**Task objective:**
Report every line in the items below that contains the word "width", copying each such line in full.
:::
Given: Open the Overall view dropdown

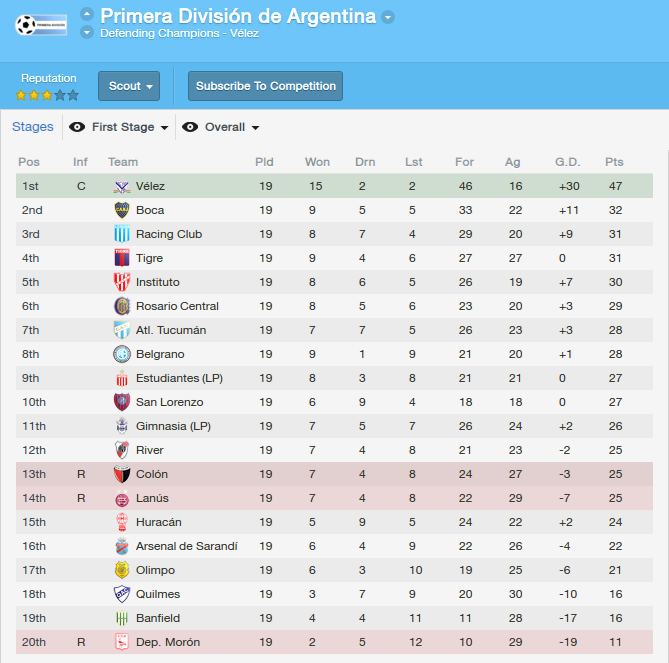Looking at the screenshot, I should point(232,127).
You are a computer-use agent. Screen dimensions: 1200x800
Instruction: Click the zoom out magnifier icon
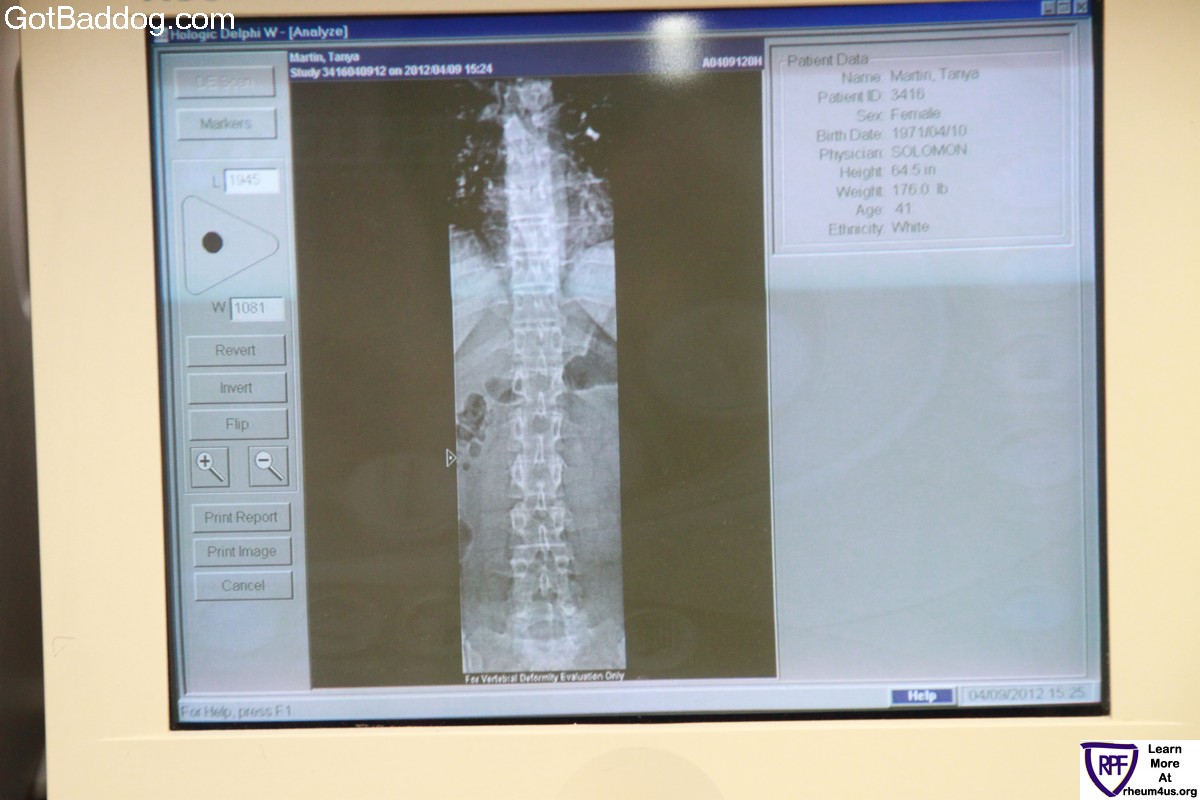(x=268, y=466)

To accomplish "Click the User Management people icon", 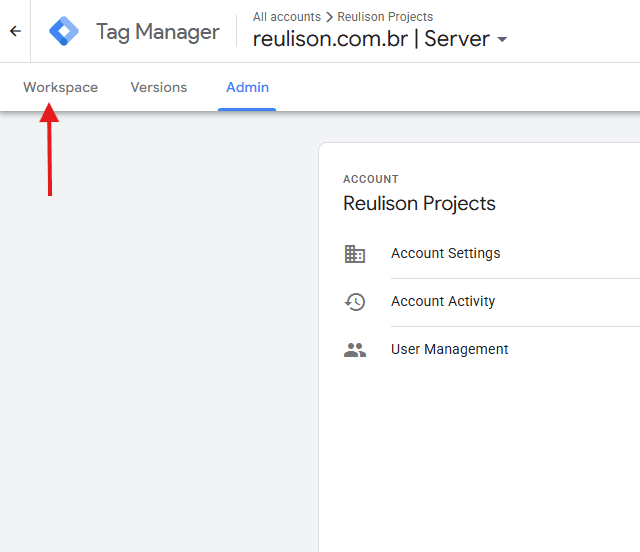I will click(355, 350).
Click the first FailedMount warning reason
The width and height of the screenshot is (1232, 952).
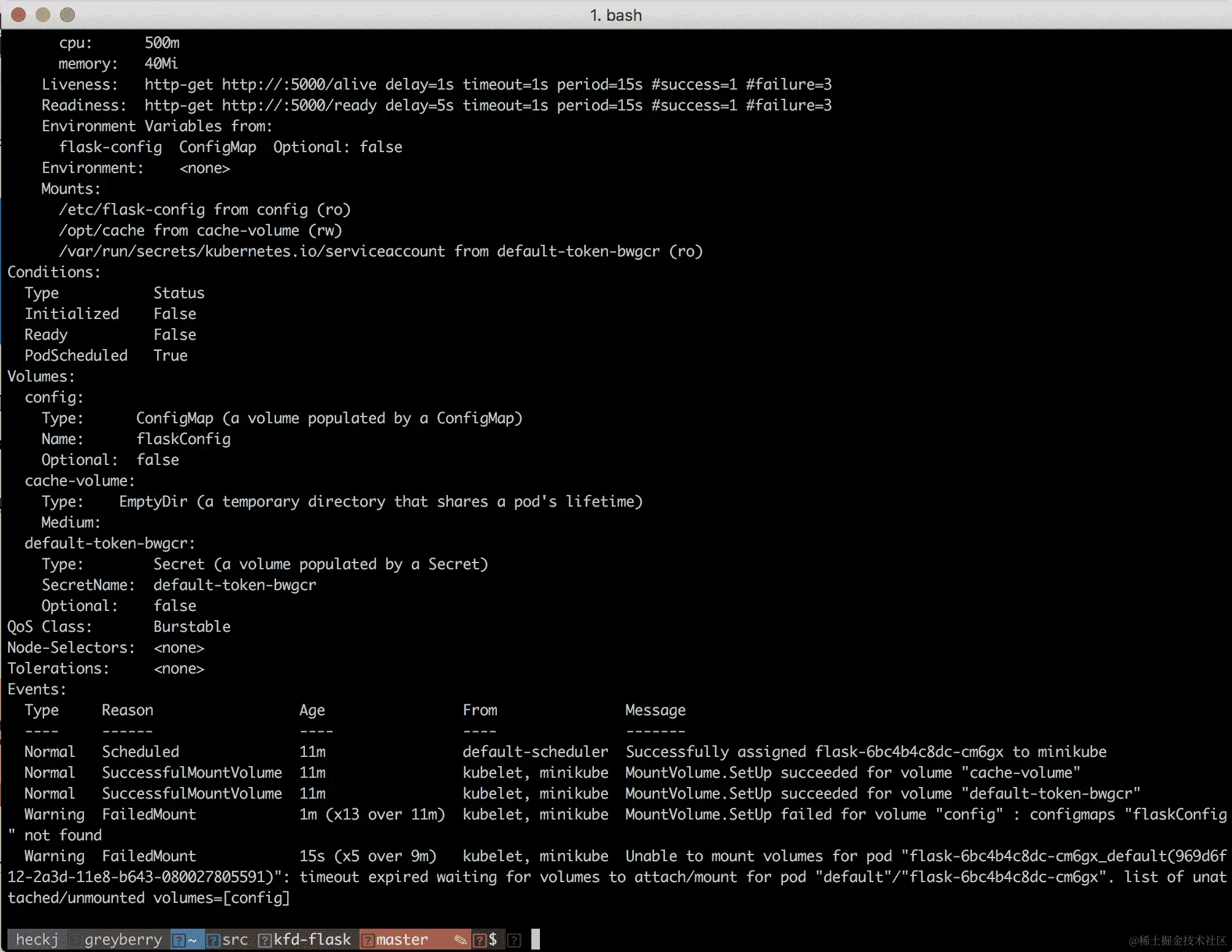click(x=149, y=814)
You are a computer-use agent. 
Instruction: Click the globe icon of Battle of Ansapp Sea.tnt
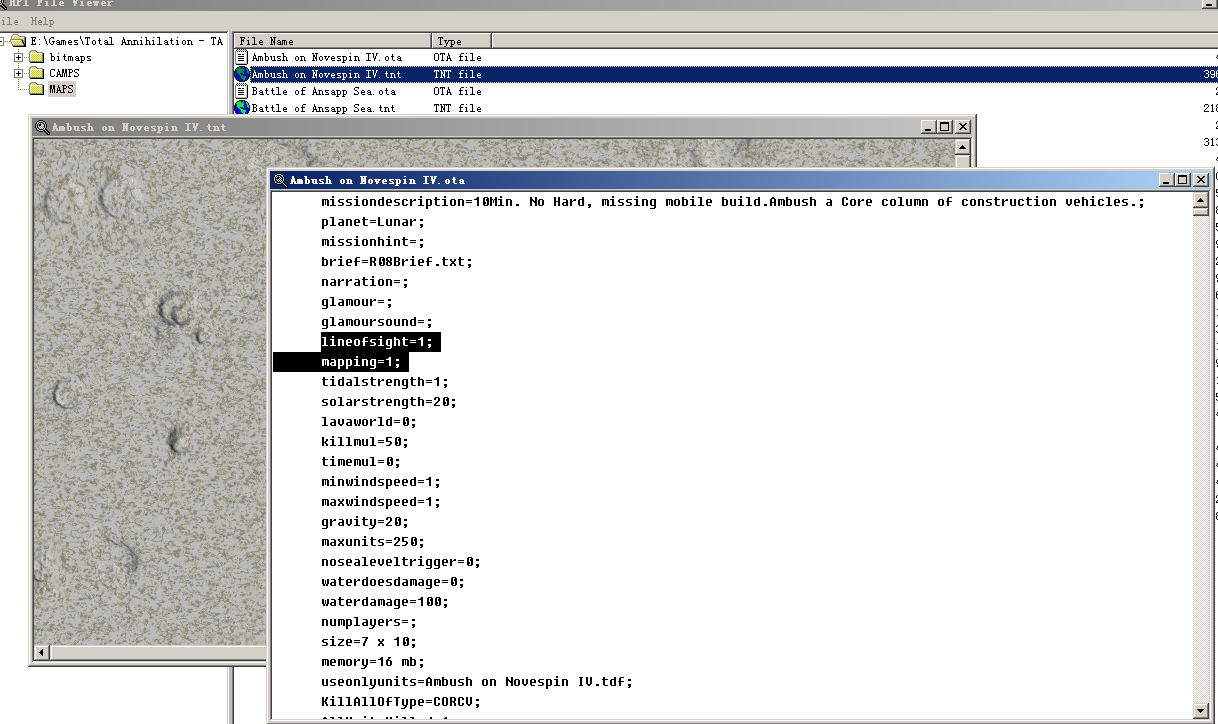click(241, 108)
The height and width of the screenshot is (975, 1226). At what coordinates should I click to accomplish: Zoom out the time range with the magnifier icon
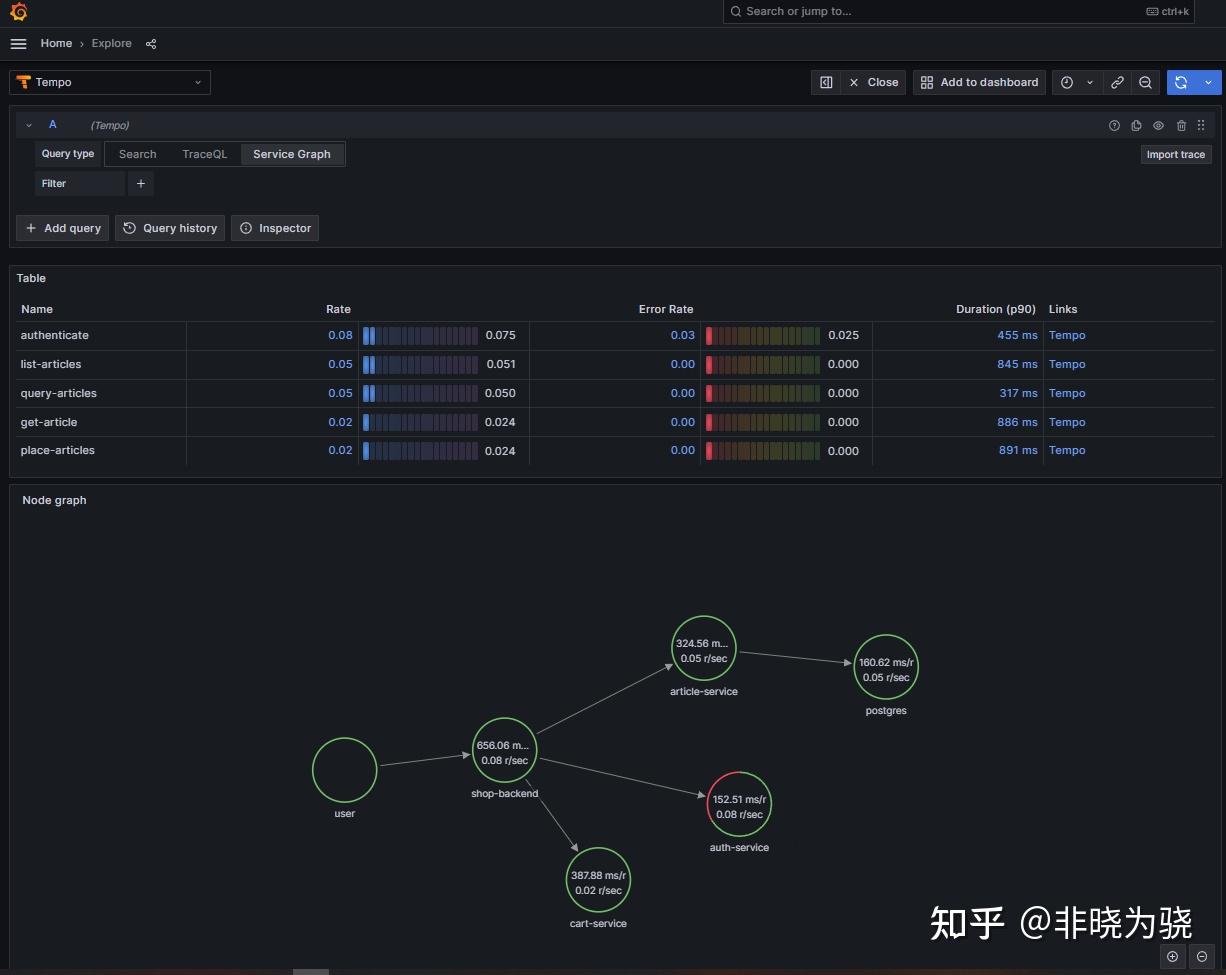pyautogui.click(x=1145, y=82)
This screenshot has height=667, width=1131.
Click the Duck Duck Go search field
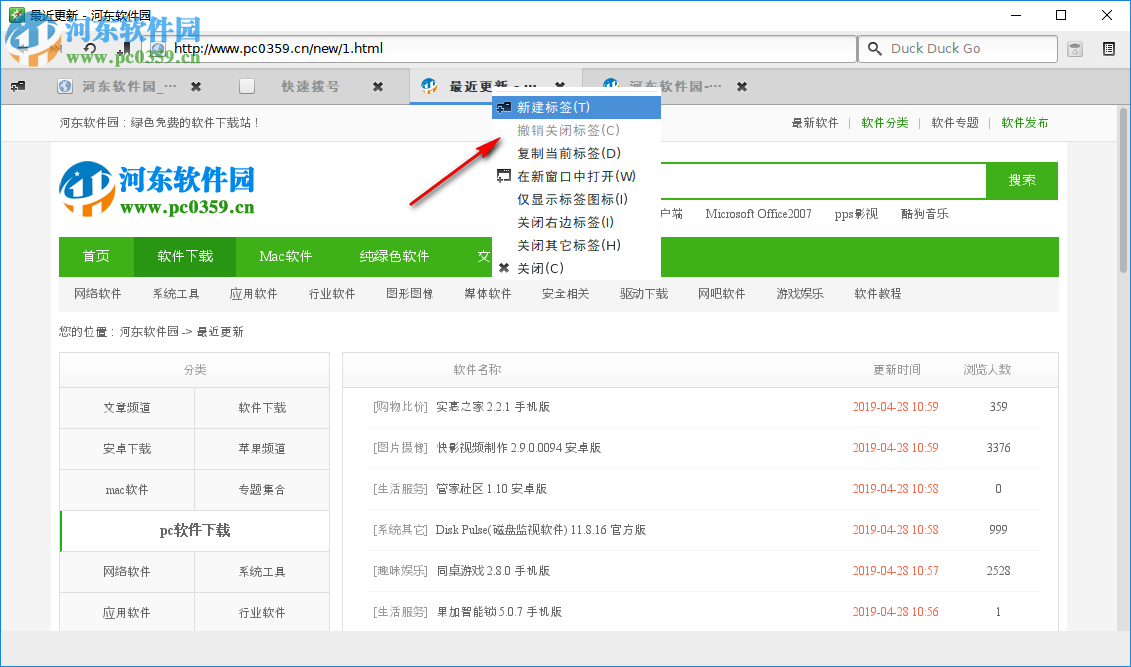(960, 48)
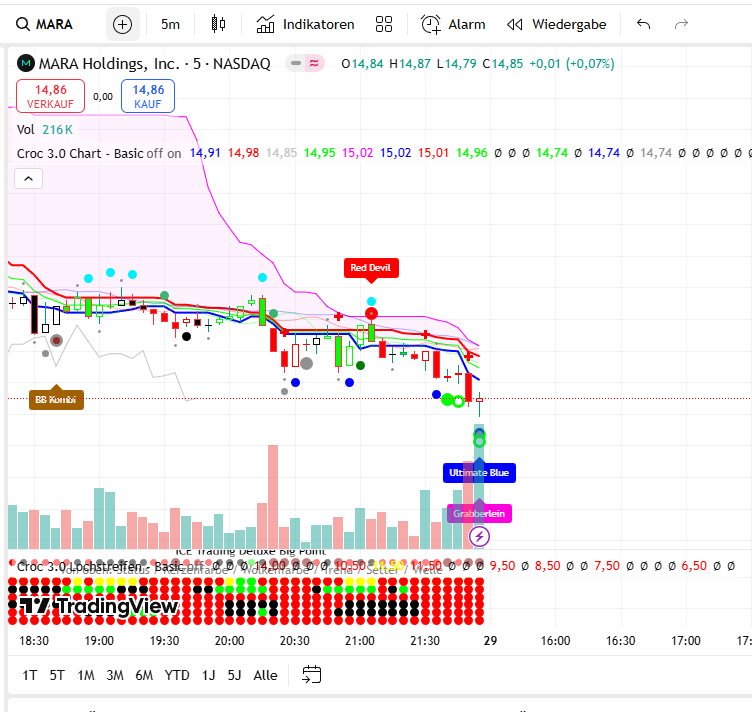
:::
**Answer below:**
The width and height of the screenshot is (1232, 952).
The height and width of the screenshot is (975, 1226). At what coordinates should I click to accomplish: Zoom out the time range with the magnifier icon
This screenshot has height=667, width=1131.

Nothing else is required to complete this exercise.